手書きの文化を守るために
私は、もともと文房具好きというわけではありませんでした。
実家が群馬県で文房具屋を営んでいて、あるとき父が、東京進出の足がかりとして同業の会社を買収したんです。そのとき父に、その会社の経営をやらないかともちかけられて。私は当時、外資系の医療機器メーカーで働いていましたが、商人の家に生まれただけあって、いつかなにかしらの商売をやりたいと思っていたんです。それで、ほとんどノリで引き受けてしまいました(笑)。2007年、27歳のときでしたね。
なにも決まっていない状態だったので、まずどのような業態にするかを、未来への価値という視点で考えました。文房具屋にまつわるもので、これから10年、20年と残していくべきものってなんだろう。それはきっと「書くこと」だろうと思ったんです。
当時、すでに世の中はデジタル化が進んできていて、インターネットも確立していました。アイデアをまとめる、考える、伝えるといった行為の一つひとつはデジタルでもできるんですけど、それを深めるには手書きが必要だということを、実感していたんです。デジタルが台頭していくなかでは、誰かが手書きの大切さを伝えていかないと、文化としてなくなっていってしまうのではないか。そういう思いもあって、書くきっかけをつくるお店をやることにしました。
ゴールは「たのしく、書く」こと
私自身が文房具マニアではないので、カキモリも、自分の好きな文房具をみんなに知ってもらおうというマニアックな店にはしませんでした。どうしたら書いてくれるんだろうという視点で考えていった結果、サービスや商品ラインナップが決まっていった感じです。
手が届きやすい価格帯、道具として優れていること、そしてワクワクするデザイン。この3つのバランスが取れている商品をセレクトしています。万年筆やボールペンは壁面にずらりと並べ、気軽に試せるように。オーダーノート用の紙にも試し書きできますし、ほかの文具雑貨もすべてサンプルを置いて、文房具を体験してもらえるようにしました。
姉妹店の「inkstand by kakimori」は、オーダーインクの店です。カキモリが“総合店”であるのに対し、こちらは“専門店”。ただし、インクマニアの人ではなく、色の楽しさに興味がある人に向けた店です。色の楽しさを入り口にしてインクをつくり、そして実際に使ってもらいたいですね。

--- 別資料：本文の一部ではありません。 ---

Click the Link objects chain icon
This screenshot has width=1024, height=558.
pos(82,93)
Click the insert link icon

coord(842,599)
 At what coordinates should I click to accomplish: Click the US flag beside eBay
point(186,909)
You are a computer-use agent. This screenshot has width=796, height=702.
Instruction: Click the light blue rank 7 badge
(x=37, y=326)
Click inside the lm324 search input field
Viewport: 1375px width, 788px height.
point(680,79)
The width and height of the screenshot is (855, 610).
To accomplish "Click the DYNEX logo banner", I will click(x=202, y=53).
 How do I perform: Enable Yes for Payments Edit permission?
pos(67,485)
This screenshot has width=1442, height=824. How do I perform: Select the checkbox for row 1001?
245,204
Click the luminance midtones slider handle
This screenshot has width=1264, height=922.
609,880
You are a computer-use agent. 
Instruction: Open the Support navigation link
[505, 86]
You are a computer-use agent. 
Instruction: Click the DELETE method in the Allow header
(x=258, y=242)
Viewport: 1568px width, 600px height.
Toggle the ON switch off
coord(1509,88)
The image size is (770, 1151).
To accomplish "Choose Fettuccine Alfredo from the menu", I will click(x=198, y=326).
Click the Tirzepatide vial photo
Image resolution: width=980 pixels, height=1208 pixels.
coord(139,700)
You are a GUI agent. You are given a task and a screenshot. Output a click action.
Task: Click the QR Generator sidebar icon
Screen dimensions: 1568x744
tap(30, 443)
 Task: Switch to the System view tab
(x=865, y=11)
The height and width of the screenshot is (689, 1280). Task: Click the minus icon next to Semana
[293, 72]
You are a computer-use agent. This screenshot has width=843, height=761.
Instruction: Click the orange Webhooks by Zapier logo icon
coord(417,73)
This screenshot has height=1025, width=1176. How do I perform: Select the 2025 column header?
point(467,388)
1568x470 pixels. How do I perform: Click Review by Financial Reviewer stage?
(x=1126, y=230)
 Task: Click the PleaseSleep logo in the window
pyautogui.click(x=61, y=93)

「カキモリ」という店名の由来は「書人」の当て字。“たのしく、書く人”のためのお店だから、サービスも商品選びも、最終的に「たのしく、書く」ことにたどり着くように設計しています。
オリジナルアイテムに“愛着”を込めて
商品のなかにはオリジナルのアイテムもあります。うちはお客さんからすごくたくさんのフィードバックがあり、記録をしっかり取っているんですね。オーダーノートでいうと、こういう質感の表紙がほしい、スケジュール表として使える中紙がほしいといったリクエストもたくさんいただきます。オリジナルアイテムの半数くらいが、そういったお客さんの意見を取り入れたものです。
残りの半数は、スタッフたちが「こういうのがあったらいいよね」とアイデアを出し合ってつくったものです。私たちは店員であると同時に“たのしく書く人”、つまりユーザーでもある。その感覚をみんなが大切にしているので、自分たちがほしいものもつくるようにしているんです。
そのひとつとして最近出したのがGLASS NIB。既製品の軸にも、カキモリオリジナルの専用軸にも差せるガラスのペン先です。一般的にガラスペンは軸とペン先が一体になっていますが、「ガラスペンって楽しい。でもペン先が付け替えられたら、もっと道具として使い勝手がいいよね」と商品企画のスタッフが考え、みんなの賛同を得てつくりました。
実はいま、カキモリの商品企画のあり方をもう一度定義し直そうとしているんです。
まだ完全ではないですが、キーワードは“愛着”です。文房具は消費されるものであるということを前提に、サステナビリティなどを考慮していくと、うちがつくるべきなのは愛着をもって長く使い続けてもらうアイテムだろうと。それで、カキモリの考える愛着ってなんだろう?というのを、みんなで話し合っているところです。